Following my COLONOSCOPY yesterday, I felt like Mrs. Rip Van Winkle; it took me all day to emerge from a doped up feelings. I expected to be all cheerful at having it behind me (no pun intended!) and coming home and being a bundle of activity. But, instead a slug took over my body. I couldn't find the couch and a blanket fast enough and dozed off immediately. I'd wake long enough to make a trip to the bathroom, eat or drink something (thanks to Mike), then doze some more. The strange part was with each period of sleep, the dreams became more bizarre, including having my dead step-mother very much alive and showing up at my door unannounced. Talk about a nightmare!
But, (again no pun intended) I passed the test with flying colors and the GI doc said I don't need to come back for ten years!!!! Yippee! Perhaps by then they'll develop an exterior method of checking your colon--though I imagine you'll still have to go through that nasty prep to make sure your pipes are clean and shiny.
Our doc told us a story of a woman who came in for the procedure, who was very angry with him. It seems she did NOT read the prep instructions which include not eating solid food (clear liquids only) the day before and starting the prep at six the evening prior to the exam.
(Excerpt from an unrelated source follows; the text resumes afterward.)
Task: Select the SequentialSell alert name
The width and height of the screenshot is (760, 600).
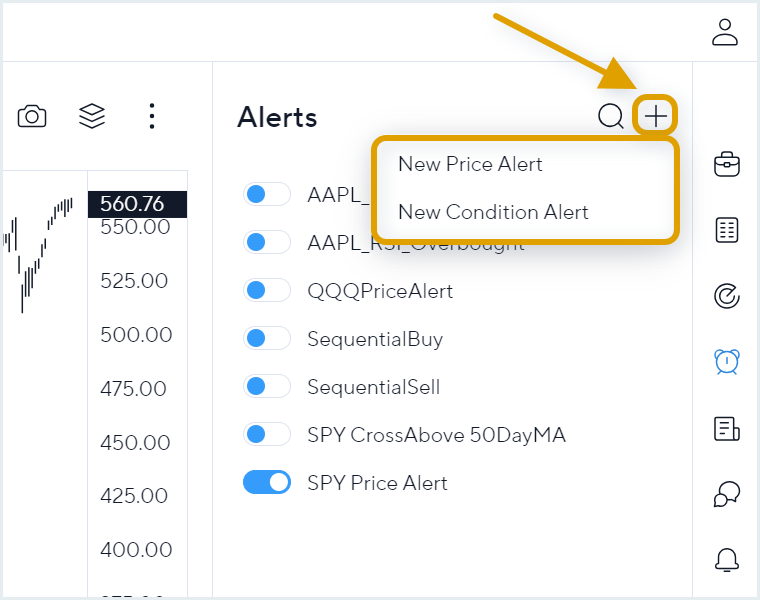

Perhaps the instructions don't spell out the need to remain VERY close to a potty, but if something is meant to clean you out, it has to go somewhere!
So, the lady explained to the doctor how embarrassed she was the evening before the procedure when she ordered a meal at a restaurant and then spent the next two hours in the restroom. She hadn't been able to eat her meal or visit with her friends! As the saying goes: they live among us! (And drive, and vote and carry weapons, AND have children!!)
Now that I've made this sound like so much fun, PLEASE GET CHECKED. It's worth it all to know you're squeaky clean--and they give you photos to prove it!
Happy day.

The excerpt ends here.